|Born: October 7, 1915|
|Died: January 19, 2003 (aged 87)|
Fort Worth, Texas
|June 23, 1937, for the Chicago Cubs|
|Last MLB appearance|
|September 22, 1946, for the Cleveland Indians|
|Runs batted in||93|
Lambert Daniel "Little Dutch" Meyer (October 7, 1915 - January 19, 2003) was an American college football player and professional baseball player and manager, as well as the nephew of the famous and similarly named Texas Christian University football coach Leo "Dutch" Meyer.
A native of Waco, Texas, Meyer played baseball and football at TCU in the 1930s. On the gridiron, he was the favorite target of future Hall of Fame Quarterback Sammy Baugh. He kicked the winning field goal in the famous 3-2 TCU victory over LSU in the 1936 Sugar Bowl. The next year, he scored all the points in TCU's 16-6 victory over Marquette in the Cotton Bowl Classic.

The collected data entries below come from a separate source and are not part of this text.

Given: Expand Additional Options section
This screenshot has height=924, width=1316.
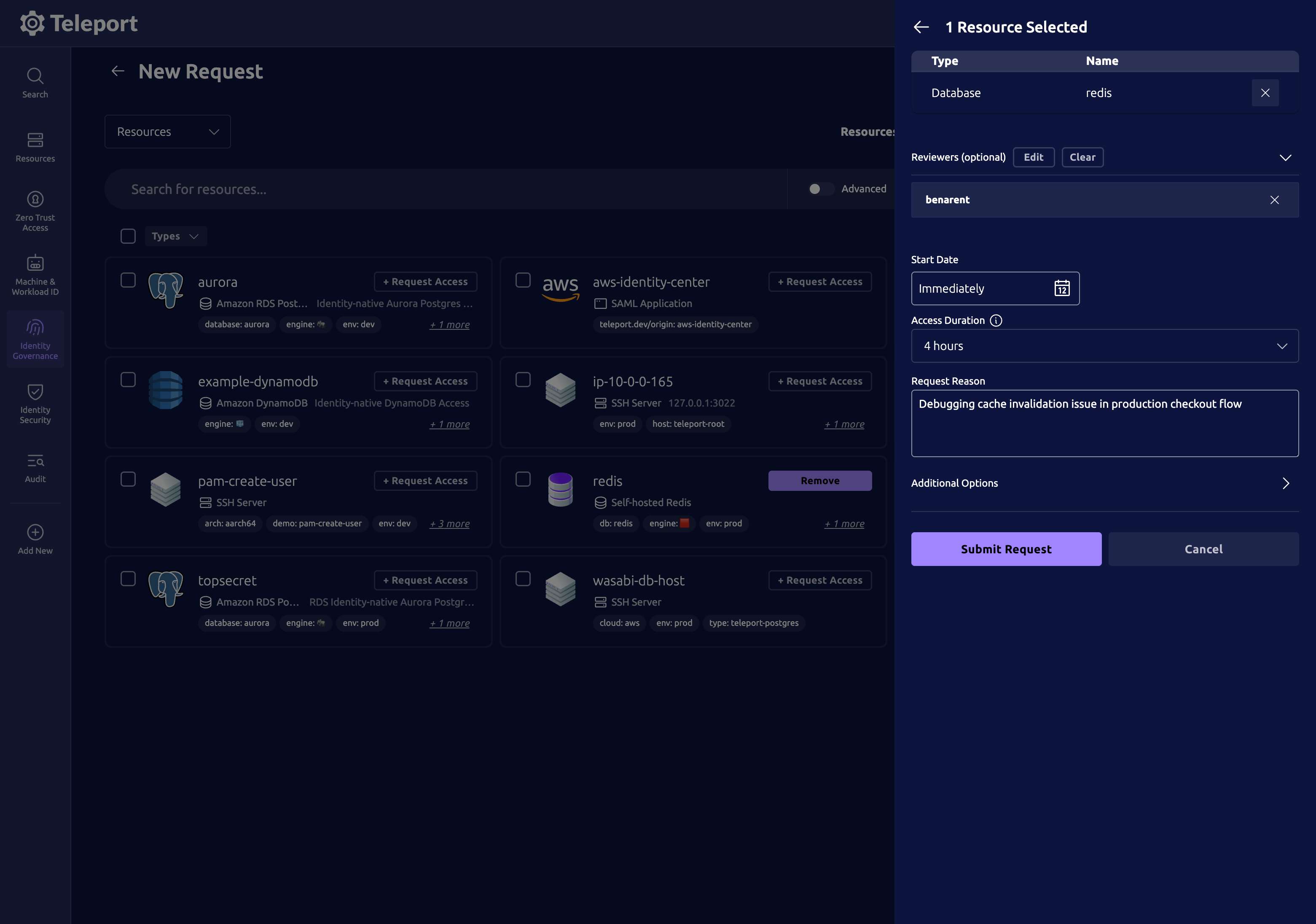Looking at the screenshot, I should (1104, 483).
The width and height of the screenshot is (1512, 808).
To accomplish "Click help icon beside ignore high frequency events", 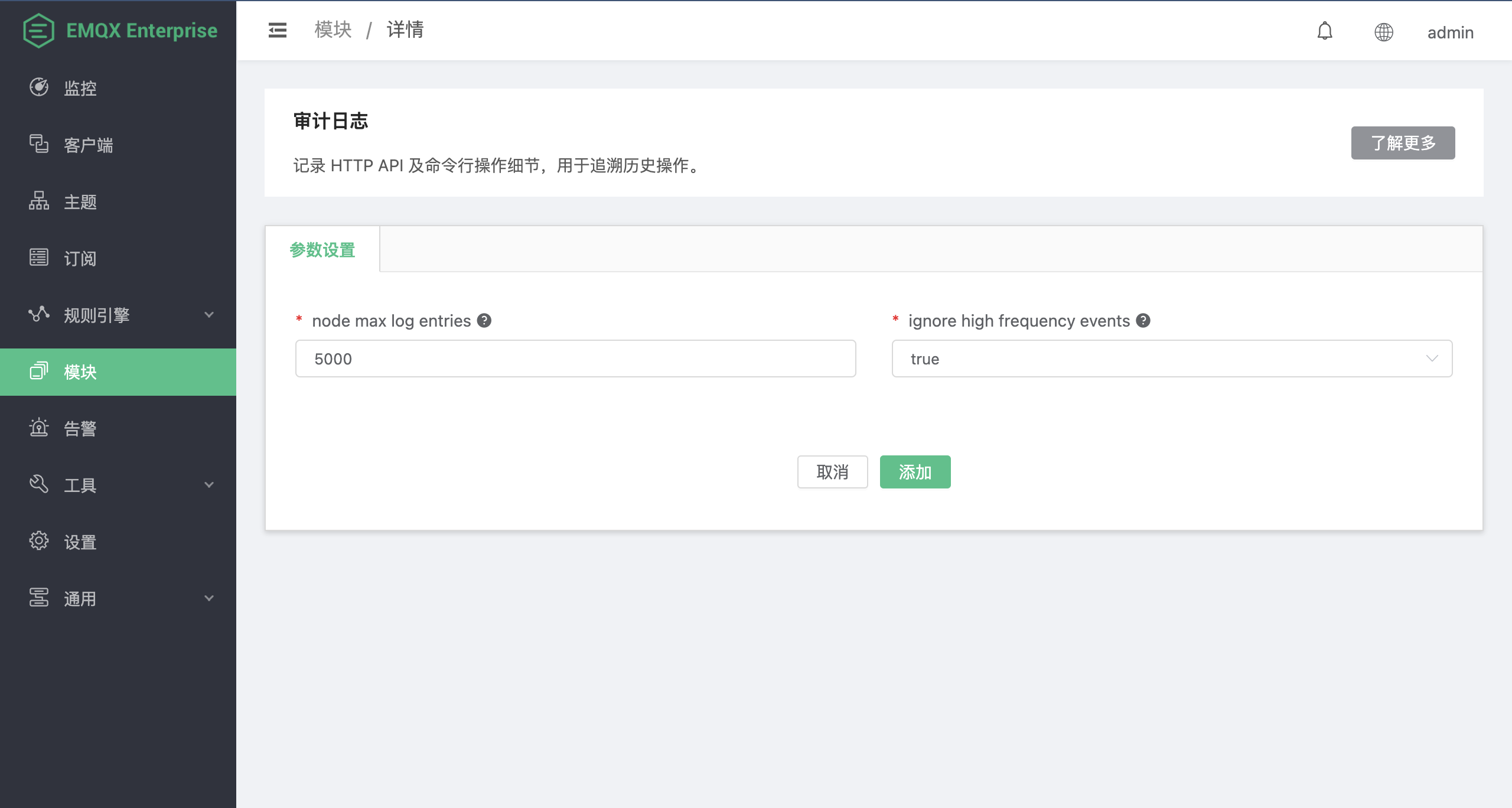I will tap(1143, 321).
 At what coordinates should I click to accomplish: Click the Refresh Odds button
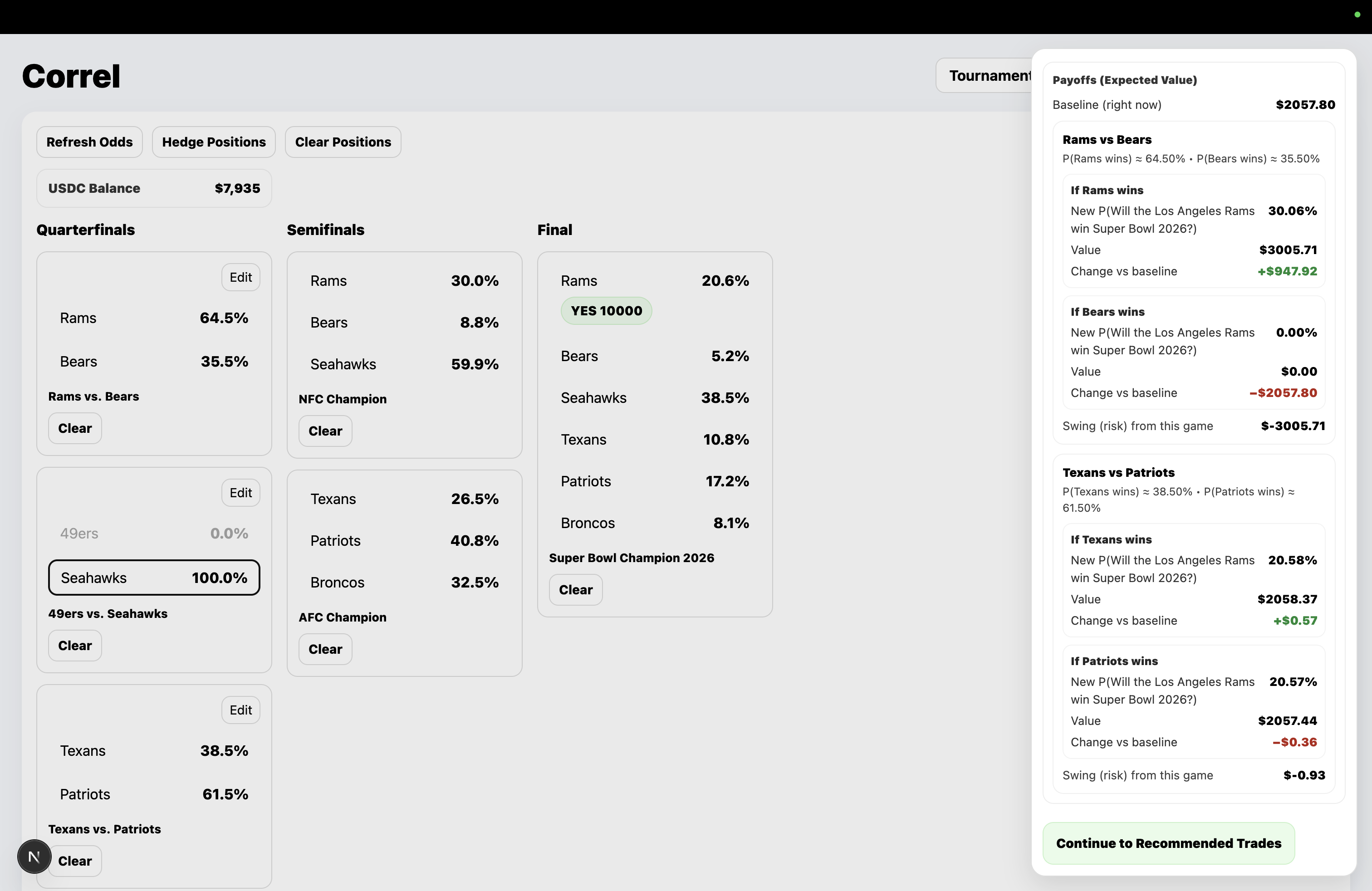click(x=89, y=142)
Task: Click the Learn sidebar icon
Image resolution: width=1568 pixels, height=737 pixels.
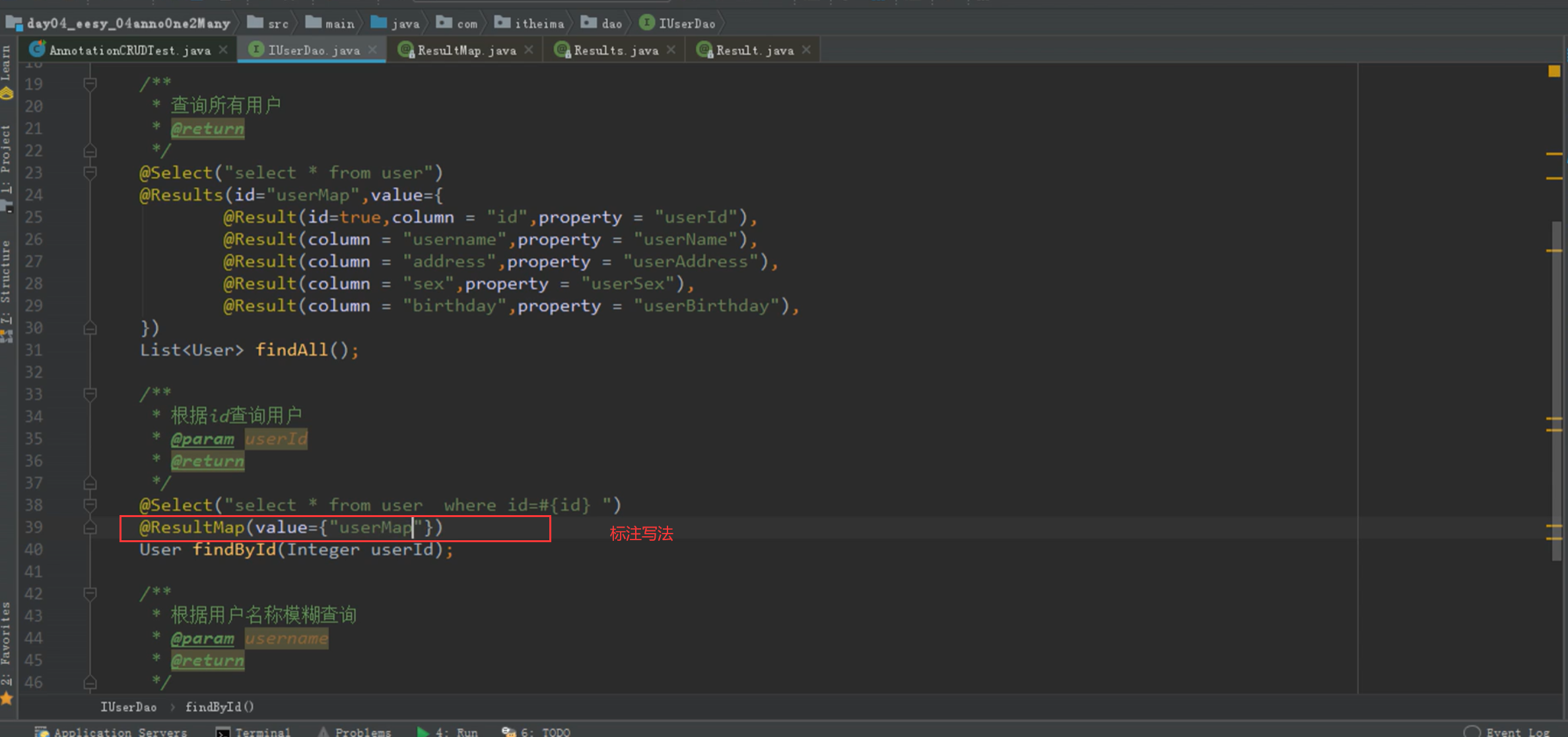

Young Dutch took up a career in baseball upon graduating TCU. A right-handed batter and thrower, he stood 5 feet 10 inches (1.78 m) tall and weighed 181 pounds (82 kg). He split his first pro season, 1937, between the Knoxville Smokies of the Class A1 Southern Association and the Chicago Cubs of Major League Baseball. On June 23, he made his Major League debut as a pinch runner for the Cubs. The Detroit Tigers bought his contract in 1940, and he spent the next three seasons bouncing between Detroit and the minor league Buffalo Bisons.
In 1942, Meyer left baseball to serve in World War II, joining the U.S. Army Air Corps. When he was discharged in 1945, he rejoined the Tigers who traded him to the Cleveland Indians. That season was Dutch's best, as he led the Indians in hits with 153 with an average of .292. After the 1947 season, he was traded to the New York Yankees, who demoted him to the minors.
After a few more seasons playing in the minors, he became a manager, making stops in Gladewater, Texas, Dallas, Tulsa, Oklahoma and Fayetteville, North Carolina. With the Dallas Eagles in 1952, he coached Dave Hoskins, the first African-American player in the minor league Texas League.
While managing in Tulsa in 1955, Meyer got into a serious argument with a young Roger Maris. Maris was in a terrible slump and Meyer devised a series of drills to help his youthful right fielder, but Maris refused to do them. Meyer kicked Maris off the team, and was subsequently fired. Six years later Maris would break Babe Ruth's single-season home run record with the Yankees.
After retiring from baseball in 1956, Meyer also had a career in the oil and Insurance businesses. He died on January 19, 2003 in Fort Worth.